"We must come out on the 31 October because, otherwise I am afraid we face a catastrophic loss in politics [...] Unless we do it, unless we get out on 31 October I think we will all start to pay a really serious price", Johnson said in a televised debate with the other four remaining candidates seeking to be Britain's next leader, according to Reuters.
Boris Johnson, a prominent Brexiteer, announced last week the start of his campaign to be Theresa May's replacement as the Conservative Party leader. Johnson won the first and second rounds of the vote among Conservative lawmakers, with his successor, Jeremy Hunt, coming in second.
Former Brexit Secretary Dominic Raab was eliminated from the UK ruling Conservative party leadership contest in the second round of voting. Michael Gove, Rory Stewart, and Sajid Javid continue their political fight for Conservative Party leadership.
In a televised debate on Tuesday, Gove argued that a no-deal Brexit would create economic turbulence, according to Reuters. Javid echoed Gove's statement, stressing that the UK is not prepared for a no-deal divorce with the EU.
Stewart also opposed a no-deal scenario, adding that there would never be a no-deal Brexit.
In turn, Hunt claimed that the Irish backstop would never get through the UK parliament.
Johnson stressed, however, that the issue of the Irish border could be solved during the implementation period with the EU.
"You can solve the questions of how do you keep goods flowing freely across that border whilst the UK comes out of the EU as a whole. You can solve that issue during the implementation period whilst we negotiate the free-trade deal [...] That is the way forward", Johnson said Tuesday in a televised debate, cited by Reuters.
Theresa May stepped down earlier in June, remaining in a caretaker position as prime minister until a leadership contest is held to elect her successor.
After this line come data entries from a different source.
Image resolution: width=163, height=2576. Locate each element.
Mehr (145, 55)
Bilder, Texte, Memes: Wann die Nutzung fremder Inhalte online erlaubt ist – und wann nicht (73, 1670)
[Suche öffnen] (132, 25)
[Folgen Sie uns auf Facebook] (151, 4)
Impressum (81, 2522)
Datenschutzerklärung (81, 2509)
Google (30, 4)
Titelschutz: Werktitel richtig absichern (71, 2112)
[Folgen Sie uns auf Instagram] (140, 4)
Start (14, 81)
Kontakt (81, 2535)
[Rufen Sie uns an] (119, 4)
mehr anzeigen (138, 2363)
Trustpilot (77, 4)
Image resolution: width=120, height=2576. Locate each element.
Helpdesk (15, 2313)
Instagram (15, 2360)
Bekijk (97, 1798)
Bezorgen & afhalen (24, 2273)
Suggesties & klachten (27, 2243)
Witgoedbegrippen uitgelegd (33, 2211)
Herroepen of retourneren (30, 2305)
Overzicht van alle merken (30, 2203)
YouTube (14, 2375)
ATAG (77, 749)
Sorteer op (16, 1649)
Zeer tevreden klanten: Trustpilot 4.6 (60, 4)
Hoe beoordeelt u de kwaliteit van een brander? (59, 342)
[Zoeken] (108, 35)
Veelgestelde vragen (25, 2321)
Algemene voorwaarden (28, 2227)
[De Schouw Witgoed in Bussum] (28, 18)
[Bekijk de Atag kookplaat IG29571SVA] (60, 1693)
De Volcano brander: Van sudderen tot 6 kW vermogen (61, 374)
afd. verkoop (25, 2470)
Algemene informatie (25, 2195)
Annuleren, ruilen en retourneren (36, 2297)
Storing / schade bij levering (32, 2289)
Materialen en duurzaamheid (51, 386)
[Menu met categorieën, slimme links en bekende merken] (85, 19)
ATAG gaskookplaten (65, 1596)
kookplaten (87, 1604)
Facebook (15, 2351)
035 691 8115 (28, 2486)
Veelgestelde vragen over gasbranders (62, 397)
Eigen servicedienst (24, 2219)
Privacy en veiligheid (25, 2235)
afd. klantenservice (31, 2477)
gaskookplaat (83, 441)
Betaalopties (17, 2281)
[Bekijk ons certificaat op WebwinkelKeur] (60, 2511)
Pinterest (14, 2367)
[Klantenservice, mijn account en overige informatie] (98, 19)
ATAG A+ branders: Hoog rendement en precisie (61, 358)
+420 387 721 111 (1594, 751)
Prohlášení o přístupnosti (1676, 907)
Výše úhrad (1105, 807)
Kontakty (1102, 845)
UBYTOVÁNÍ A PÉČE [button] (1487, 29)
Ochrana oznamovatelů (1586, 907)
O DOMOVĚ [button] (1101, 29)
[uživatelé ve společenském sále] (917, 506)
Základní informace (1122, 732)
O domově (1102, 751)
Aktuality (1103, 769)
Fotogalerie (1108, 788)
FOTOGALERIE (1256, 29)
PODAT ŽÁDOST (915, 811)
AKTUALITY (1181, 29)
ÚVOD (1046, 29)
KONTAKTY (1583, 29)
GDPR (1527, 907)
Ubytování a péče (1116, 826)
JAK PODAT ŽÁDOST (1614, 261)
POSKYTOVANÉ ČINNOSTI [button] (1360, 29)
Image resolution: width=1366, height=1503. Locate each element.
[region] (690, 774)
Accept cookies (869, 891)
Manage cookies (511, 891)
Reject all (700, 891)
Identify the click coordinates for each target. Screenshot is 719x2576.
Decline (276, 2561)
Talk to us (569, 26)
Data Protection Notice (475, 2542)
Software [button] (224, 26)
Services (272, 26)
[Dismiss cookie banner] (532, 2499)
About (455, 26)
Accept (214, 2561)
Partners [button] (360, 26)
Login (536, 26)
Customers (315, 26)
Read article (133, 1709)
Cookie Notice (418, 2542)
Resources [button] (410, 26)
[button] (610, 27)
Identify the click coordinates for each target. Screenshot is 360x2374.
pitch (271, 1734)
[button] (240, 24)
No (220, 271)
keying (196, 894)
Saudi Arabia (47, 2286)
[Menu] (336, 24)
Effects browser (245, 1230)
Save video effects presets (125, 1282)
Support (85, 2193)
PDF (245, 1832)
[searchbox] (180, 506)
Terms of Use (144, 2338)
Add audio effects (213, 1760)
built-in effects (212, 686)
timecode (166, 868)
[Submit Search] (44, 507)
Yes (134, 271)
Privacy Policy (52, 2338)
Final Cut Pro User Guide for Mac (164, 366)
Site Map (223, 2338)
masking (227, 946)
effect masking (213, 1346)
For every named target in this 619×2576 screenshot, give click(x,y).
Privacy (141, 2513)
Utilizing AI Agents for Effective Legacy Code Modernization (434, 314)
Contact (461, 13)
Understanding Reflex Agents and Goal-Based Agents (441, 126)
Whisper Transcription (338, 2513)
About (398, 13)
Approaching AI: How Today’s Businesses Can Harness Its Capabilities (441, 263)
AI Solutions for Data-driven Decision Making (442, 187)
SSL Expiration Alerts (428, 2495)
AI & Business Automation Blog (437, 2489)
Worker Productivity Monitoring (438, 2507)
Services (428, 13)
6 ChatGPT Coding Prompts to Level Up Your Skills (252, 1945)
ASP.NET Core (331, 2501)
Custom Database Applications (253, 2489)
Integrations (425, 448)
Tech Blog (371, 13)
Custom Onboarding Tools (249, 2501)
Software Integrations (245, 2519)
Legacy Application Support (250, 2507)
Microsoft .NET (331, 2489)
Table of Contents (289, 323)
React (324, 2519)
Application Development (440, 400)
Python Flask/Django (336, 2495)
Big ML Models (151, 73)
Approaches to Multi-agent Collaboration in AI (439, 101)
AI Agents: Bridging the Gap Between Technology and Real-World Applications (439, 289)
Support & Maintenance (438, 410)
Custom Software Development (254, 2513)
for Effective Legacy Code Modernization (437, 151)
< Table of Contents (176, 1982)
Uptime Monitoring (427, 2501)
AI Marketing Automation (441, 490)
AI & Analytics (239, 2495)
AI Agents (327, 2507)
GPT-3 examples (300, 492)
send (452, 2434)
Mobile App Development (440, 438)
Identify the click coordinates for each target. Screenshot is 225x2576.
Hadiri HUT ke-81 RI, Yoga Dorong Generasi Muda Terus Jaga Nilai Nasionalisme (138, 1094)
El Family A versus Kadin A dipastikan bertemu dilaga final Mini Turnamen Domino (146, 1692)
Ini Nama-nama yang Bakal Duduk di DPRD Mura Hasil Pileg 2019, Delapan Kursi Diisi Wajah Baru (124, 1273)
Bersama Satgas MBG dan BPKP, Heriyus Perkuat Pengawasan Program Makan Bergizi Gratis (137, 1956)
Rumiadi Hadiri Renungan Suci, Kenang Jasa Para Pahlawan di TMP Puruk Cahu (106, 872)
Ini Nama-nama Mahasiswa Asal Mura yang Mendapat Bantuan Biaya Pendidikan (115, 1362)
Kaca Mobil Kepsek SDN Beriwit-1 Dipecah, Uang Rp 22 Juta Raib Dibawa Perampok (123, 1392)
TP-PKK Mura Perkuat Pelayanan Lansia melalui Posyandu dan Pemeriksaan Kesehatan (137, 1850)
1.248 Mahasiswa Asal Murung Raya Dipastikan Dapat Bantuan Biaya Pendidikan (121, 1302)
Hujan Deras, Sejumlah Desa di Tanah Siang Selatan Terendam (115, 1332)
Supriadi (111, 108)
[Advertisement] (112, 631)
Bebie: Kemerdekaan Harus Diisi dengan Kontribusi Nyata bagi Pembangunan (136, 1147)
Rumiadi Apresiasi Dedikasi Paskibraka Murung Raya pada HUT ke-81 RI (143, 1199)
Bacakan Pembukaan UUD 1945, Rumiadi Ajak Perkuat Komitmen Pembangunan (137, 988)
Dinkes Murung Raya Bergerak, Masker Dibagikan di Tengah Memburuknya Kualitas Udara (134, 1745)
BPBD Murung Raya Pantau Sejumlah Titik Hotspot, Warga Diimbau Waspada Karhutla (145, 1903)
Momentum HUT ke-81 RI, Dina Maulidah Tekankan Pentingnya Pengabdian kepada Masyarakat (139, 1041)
She has been criticized for failing to deliver on the promise to take the country out of the EU, which millions voted for in 2016. The deadline for London's exit from the economic bloc is 31 October.
The UK political landscape is gradually transforming as lawmakers have not yet reached an agreement on the nation's exit from the union. In 2016, the nation held a landmark referendum that was meant to decide its future - to stay in the 28-nation European Union or not. The majority voted for the exit.
Three years on, Prime Minister May, who assumed her post after the Brexit vote, has failed to achieve a consensus in parliament and within her own party over the country's withdrawal from the EU.
In the meantime, May's potential successor, Boris Johnson, who served as London mayor and foreign secretary, has repeatedly insisted that the UK will be out of the bloc on 31 October, the new Brexit deadline, regardless of whether lawmakers in London approve a withdrawal agreement or not.
The Irish border issue has been a stumbling block in the EU-UK Brexit talks. In November 2018, Brussels and London agreed on the Brexit deal, including the so-called backstop that would be put into practice if the sides failed to agree on all the terms of their relationship by the end of the Brexit transition period. The backstop would keep Northern Ireland in the EU Customs Union if London and Brussels failed to reach the deal.
According to media reports, Tory lawmakers will vote again on Wednesday and, if needed, Thursday. The final two contenders will go to a by-mail ballot of all 160,000 Conservative Party members nationwide.